Increased error rate on uncached requests [Mumbai region]

Incident Report for ImageKit.io

Postmortem

Summary:
On July 7th, during the interval of 11:34 AM IST to 12:20 AM IST, our ImageKit CDN endpoint in the Mumbai region encountered an elevated error rate of around 4 to 5 percent.

Root cause:
The anomaly was traced back to a partial DNS outage within our server cluster. While our processing servers were working fine, our CoreDNS service was overwhelmed by an unusually high volume of DNS requests. This unprecedented flood of requests exceeded the capacity of the conntrack table, which led to dropped connections and requests not being sent for processing.

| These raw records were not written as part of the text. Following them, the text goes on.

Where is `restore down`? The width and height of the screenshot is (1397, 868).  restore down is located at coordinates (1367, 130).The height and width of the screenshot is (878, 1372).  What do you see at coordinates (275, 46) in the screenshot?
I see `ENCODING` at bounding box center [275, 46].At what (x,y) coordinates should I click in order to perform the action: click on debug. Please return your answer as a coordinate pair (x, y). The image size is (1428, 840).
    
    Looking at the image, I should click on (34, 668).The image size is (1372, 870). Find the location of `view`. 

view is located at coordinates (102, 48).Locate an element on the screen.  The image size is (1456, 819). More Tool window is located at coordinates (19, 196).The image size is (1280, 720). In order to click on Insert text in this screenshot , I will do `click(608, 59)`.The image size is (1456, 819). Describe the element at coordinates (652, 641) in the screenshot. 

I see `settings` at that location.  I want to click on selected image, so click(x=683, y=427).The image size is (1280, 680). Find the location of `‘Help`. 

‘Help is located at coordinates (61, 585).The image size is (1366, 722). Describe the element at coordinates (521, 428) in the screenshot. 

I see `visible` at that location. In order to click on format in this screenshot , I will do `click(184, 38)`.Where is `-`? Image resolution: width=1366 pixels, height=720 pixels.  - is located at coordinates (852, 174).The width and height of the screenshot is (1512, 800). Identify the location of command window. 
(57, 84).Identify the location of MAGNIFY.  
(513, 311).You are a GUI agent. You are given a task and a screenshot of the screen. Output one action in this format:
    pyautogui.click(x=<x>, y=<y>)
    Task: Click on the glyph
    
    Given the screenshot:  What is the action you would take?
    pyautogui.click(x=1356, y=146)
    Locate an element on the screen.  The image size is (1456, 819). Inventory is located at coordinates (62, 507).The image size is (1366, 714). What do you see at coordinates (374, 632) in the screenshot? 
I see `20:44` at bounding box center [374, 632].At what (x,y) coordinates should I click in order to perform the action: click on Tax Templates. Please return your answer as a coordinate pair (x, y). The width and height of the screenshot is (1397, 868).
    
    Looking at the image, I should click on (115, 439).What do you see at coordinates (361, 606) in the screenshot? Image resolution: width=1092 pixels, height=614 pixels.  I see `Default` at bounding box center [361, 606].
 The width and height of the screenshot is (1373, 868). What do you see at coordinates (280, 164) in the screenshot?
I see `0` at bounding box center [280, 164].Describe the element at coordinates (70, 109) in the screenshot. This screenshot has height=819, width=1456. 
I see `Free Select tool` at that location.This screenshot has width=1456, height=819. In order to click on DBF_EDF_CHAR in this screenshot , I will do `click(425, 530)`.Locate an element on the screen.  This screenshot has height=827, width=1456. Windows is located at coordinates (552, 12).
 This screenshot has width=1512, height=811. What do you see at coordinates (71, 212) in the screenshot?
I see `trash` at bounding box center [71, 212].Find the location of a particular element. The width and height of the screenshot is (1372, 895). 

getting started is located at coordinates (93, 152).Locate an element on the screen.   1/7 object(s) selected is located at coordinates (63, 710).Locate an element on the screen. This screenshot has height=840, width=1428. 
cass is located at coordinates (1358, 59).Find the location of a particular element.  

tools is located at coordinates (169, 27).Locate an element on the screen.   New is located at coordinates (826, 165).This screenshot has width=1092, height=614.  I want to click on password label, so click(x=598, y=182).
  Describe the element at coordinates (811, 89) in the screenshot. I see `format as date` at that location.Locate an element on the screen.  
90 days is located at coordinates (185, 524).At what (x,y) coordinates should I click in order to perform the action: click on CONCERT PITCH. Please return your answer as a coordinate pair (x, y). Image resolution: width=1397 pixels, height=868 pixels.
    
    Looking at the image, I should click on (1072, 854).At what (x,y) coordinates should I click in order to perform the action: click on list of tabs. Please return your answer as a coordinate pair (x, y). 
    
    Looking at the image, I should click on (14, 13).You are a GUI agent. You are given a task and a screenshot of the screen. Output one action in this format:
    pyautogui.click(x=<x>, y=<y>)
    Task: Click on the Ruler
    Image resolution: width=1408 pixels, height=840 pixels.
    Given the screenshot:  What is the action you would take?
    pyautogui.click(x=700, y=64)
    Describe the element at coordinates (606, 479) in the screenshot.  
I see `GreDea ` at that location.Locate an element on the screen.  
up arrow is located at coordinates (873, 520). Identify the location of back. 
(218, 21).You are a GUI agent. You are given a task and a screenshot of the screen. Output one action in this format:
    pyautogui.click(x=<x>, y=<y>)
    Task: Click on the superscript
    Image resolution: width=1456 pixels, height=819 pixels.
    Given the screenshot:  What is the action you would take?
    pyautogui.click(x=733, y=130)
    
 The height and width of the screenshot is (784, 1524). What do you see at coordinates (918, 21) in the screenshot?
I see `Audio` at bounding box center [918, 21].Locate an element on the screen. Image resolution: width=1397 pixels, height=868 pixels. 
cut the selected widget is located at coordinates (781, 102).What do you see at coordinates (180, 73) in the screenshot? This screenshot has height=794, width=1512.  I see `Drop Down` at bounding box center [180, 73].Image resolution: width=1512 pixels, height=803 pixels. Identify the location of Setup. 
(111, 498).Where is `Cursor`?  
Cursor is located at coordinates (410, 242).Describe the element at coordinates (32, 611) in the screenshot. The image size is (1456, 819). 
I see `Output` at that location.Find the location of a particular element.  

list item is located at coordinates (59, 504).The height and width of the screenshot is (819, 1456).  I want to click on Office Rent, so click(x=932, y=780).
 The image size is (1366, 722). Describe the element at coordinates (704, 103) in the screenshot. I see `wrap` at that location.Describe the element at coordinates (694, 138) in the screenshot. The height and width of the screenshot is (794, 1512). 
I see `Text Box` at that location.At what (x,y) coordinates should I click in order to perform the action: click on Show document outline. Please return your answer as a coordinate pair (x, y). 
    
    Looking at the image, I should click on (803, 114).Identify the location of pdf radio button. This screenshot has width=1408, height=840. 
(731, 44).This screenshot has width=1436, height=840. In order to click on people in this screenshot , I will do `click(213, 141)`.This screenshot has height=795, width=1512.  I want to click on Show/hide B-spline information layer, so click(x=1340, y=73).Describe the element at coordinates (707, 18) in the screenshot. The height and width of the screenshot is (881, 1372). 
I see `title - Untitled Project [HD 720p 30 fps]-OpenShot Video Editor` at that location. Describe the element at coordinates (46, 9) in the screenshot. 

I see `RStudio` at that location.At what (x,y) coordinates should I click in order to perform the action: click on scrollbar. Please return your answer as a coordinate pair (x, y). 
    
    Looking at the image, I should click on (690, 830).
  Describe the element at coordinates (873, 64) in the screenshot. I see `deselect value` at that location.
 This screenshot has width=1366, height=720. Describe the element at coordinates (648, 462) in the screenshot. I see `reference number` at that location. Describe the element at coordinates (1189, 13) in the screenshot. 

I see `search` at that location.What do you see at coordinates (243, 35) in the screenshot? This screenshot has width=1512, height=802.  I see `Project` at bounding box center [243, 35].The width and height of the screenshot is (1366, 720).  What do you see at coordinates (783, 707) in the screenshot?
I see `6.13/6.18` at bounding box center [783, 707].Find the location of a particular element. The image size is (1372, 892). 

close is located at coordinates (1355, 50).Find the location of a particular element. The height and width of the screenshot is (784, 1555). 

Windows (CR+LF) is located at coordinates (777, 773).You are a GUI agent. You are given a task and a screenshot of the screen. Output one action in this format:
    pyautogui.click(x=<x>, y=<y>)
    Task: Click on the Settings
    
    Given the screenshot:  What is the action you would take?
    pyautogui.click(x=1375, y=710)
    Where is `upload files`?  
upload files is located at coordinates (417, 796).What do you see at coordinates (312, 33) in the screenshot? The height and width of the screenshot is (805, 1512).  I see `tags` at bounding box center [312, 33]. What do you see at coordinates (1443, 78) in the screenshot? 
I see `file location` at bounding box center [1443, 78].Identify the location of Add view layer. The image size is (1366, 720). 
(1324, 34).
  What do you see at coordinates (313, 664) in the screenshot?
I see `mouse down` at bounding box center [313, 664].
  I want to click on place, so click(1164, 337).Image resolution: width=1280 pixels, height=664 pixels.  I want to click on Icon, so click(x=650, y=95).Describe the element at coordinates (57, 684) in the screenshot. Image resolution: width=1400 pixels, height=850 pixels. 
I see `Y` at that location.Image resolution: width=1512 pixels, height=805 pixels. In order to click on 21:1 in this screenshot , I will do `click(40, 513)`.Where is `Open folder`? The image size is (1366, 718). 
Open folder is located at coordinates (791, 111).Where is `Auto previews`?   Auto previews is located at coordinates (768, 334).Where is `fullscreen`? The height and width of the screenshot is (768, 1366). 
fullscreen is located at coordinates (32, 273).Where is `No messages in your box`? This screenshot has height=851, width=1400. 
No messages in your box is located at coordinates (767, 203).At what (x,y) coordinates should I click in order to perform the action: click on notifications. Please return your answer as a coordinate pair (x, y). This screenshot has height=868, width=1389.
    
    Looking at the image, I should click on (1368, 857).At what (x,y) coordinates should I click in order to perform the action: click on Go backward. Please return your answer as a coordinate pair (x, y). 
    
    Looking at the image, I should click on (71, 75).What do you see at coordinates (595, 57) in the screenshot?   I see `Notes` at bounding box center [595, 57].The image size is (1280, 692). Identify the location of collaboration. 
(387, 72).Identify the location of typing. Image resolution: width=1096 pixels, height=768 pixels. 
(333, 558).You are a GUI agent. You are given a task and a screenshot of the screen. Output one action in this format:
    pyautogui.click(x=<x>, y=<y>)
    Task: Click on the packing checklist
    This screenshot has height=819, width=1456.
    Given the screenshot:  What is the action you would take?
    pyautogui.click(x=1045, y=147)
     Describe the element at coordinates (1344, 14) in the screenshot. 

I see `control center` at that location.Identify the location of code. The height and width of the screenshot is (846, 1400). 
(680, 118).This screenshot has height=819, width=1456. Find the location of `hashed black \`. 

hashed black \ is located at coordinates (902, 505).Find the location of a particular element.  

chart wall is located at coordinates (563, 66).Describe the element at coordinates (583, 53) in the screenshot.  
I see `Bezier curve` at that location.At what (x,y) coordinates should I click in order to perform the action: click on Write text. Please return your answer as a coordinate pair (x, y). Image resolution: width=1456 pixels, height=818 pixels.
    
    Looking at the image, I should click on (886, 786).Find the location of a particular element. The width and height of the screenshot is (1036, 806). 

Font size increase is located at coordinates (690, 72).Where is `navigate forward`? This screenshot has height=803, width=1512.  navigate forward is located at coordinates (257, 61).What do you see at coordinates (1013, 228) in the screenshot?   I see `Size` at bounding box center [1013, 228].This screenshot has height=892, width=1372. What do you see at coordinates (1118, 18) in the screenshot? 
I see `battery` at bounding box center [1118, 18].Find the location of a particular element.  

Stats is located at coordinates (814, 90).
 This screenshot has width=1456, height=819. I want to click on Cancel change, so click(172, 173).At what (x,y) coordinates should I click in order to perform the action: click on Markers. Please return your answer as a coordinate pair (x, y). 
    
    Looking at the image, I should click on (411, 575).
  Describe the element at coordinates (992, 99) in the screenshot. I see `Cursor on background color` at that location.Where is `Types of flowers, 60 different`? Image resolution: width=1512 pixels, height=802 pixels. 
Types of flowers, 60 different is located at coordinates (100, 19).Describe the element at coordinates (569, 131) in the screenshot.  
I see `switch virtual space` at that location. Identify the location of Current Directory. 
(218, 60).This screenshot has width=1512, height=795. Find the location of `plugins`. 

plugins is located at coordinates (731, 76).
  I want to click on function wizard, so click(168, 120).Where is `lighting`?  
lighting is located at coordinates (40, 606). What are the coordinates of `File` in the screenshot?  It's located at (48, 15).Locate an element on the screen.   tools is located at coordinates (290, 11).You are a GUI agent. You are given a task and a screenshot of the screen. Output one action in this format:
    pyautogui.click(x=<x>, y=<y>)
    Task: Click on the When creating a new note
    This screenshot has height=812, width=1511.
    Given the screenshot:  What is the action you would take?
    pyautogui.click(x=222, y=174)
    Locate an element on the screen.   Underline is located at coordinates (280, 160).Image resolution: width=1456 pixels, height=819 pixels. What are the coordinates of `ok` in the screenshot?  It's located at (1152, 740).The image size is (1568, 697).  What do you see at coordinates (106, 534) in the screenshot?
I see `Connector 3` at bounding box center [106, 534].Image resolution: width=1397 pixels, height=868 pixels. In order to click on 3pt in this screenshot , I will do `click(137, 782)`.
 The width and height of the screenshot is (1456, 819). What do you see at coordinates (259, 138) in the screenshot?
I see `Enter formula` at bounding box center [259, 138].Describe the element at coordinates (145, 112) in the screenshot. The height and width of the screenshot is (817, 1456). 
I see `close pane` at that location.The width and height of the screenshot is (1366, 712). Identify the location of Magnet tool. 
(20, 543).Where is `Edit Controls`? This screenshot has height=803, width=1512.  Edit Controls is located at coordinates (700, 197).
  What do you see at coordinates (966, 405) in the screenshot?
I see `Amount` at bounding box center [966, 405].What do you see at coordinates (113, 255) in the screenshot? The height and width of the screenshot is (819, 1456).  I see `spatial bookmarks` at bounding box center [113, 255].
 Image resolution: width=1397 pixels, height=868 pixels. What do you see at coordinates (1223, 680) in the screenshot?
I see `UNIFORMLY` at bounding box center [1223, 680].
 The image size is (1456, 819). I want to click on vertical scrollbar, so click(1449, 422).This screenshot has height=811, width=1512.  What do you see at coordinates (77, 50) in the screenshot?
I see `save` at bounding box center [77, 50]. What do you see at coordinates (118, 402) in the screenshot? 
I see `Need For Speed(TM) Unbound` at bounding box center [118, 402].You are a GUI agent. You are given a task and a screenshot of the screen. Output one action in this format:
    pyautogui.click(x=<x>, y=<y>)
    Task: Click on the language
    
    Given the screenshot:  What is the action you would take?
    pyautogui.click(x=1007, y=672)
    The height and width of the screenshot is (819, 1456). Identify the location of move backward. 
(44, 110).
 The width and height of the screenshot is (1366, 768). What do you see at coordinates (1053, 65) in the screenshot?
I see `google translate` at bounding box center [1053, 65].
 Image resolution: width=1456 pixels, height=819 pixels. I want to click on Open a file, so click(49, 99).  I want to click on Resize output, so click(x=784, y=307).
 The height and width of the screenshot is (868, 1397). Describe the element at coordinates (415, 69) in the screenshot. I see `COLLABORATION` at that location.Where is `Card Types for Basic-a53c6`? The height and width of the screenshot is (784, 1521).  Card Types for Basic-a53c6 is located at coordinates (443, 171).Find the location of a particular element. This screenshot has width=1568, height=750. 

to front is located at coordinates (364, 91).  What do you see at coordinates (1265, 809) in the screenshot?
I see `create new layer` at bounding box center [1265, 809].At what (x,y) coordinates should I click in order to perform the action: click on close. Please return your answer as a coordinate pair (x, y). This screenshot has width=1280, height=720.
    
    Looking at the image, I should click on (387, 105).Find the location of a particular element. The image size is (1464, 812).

Resolution: The issue was quickly resolved by scaling the CoreDNS service, which successfully distributed the load and mitigated the problem. We have initiated meticulous performance monitoring of our DNS and will implement modifications, if required, after a thorough validation.

Lessons learned
What went well: Our efficient monitoring systems detected the anomaly promptly before customers started facing the issue. Our team responded swiftly and systematically, ensuring minimal impact on our services. Despite the relatively higher error rate, 95% of total requests continued to be served with ultra-low latency.

What went wrong:
A more proactive approach towards DNS performance monitoring could have averted this issue. We're now incorporating DNS into our regular monitoring routine to forestall such instances.

Posted Jul 09, 2023 - 14:06 IST

Resolved

Error rate increased for new transformations in Mumbai region. The issue started at 11:35 AM IST and lasted till 12:12 PM IST. During this time, the error rate for CDN miss requests increased. Issue was identified by our team and fixed. We are currently monitoring the systems and response times.

Posted Jul 07, 2023 - 11:35 IST